Category: CSS


A class act

February 8th, 2010 — 12:00am

For a web developer, writing domain descriptive class and id attributes occasionally means tackling the question of what approach to take with white space word separation. The issue arises more often with id attributes than class values because the id attribute only excepts a single string value. But for both ids and classes, the decision around attribute naming should come from an understanding of the document’s semantic content. Discussions regarding word boundarys have tended to focus around the four basic options: collapsing the whitespace, CamelCase, hyphenation or underscore separators.

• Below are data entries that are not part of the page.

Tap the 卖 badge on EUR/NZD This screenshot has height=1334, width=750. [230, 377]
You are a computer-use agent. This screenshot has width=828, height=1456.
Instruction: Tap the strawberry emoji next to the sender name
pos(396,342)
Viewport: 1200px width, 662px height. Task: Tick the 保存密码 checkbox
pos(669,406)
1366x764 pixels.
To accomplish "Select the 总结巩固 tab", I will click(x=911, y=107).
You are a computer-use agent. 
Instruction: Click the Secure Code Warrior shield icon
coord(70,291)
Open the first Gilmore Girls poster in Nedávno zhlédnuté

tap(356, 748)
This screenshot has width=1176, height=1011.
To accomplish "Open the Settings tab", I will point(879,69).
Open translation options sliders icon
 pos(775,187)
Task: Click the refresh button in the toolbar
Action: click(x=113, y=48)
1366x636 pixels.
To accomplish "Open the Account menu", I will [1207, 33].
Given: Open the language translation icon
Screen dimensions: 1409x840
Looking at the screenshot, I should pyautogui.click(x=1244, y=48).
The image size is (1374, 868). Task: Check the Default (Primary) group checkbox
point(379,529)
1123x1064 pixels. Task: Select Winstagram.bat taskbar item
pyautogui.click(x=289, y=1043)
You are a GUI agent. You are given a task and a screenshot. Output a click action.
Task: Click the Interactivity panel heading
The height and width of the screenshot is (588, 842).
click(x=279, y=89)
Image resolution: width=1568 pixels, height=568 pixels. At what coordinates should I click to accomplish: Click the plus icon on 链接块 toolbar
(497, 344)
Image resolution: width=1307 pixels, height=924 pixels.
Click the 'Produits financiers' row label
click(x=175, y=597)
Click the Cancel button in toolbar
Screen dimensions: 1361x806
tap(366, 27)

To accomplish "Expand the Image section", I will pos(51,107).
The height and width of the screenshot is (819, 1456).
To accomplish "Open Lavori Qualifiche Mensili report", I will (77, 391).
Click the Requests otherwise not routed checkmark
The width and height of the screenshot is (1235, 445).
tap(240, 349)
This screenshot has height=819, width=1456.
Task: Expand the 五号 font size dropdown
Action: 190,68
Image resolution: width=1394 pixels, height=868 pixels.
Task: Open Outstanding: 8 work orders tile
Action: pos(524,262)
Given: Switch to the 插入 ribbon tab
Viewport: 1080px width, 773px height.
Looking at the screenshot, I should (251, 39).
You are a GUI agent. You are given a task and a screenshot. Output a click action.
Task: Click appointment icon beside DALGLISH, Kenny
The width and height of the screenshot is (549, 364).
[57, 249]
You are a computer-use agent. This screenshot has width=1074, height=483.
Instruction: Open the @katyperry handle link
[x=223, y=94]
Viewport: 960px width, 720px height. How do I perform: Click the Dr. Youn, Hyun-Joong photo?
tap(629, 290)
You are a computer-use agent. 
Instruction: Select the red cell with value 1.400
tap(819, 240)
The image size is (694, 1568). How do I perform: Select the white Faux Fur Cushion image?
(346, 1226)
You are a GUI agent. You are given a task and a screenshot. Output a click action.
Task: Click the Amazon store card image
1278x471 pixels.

Hyphens and underscores definately feel quicker and easier to decipher than both the collapsing and CamelCase models:

 

  • .asuitablydescriptionclassnamevalue
  • .a_suitably_description_class_name_value
  • .a-suitably-description-class-name-value
  • .aSuitablyDescriptionClassNameValue

 

Readability is important. As programmers in other languages have found it can have an considerable impact on the maintainability of a project’s code base. It also has the benefit of revealing to the designer where there might be suitable points for spitting up class selectors into two or more separate values:

 

  • .a_box_for_introduction_text =>  .a_box .introduction_text
  • .a_box_for_pull-quotes       =>  .a_box .pull-quote

 

Hyphens and underscores also have the distinct advantage that they’d be significantly easy to extract and separate in situations where you are attempting to parse them with client or server side scripting.

#these_values_need_parsing_out

  • .onetwothree
  • .one_two_three
  • .one-two-three
  • .oneTwoThree

Underscores have the possible advantage that they’re non ambiguous, unlike hyphenation where the separator could represent a space, a subtraction operator or a lexical hyphen:

  • #a_buffoonery_of_orang-utans
  • #a-buffoonery-of-orang-utans

With underscores it is also slightly easier to distinguish between regular class name values and Pseudo class names:

  • #thelastchild:last-child
  • #the_last_child:last-child
  • #the-last-child:last-child
  • #theLastChild:last-child

Another consideration is the use of the id attribute as a fragment identifier. Where these identify editorially significant sections of the document, primary metadata or material such as transcluded resources, its important to remember these ids have connascence with URIs. In such situations one may apply the same logic used in choosing the url to the selection of the id/fragment identifier.

The growth of weblogs have seen a proliferation of ‘human readable’ URL slugs that favour hyphens as word boundary separators. Their growth means there is significant precedence for adopting the hyphenated approach. Meanwhile amoungst the Linked Data community both underscores and hypenation are in common use with resource indentifiers. Hyphens are moderately easier to read in the context of a URL and the user may see some usability improvements with the use of hyphenation.

One final point. Arguements regarding the readability of fragment identifiers should not be taken as an advocacy of nested urls based around the subject’s ontology. Because whilst it’s the role of a URI to identify a resource, and a resource should say how it fits in, its not the role of URIs to expound the ontology. Instead adopt a simple flat URL scheme based on the core domain concepts.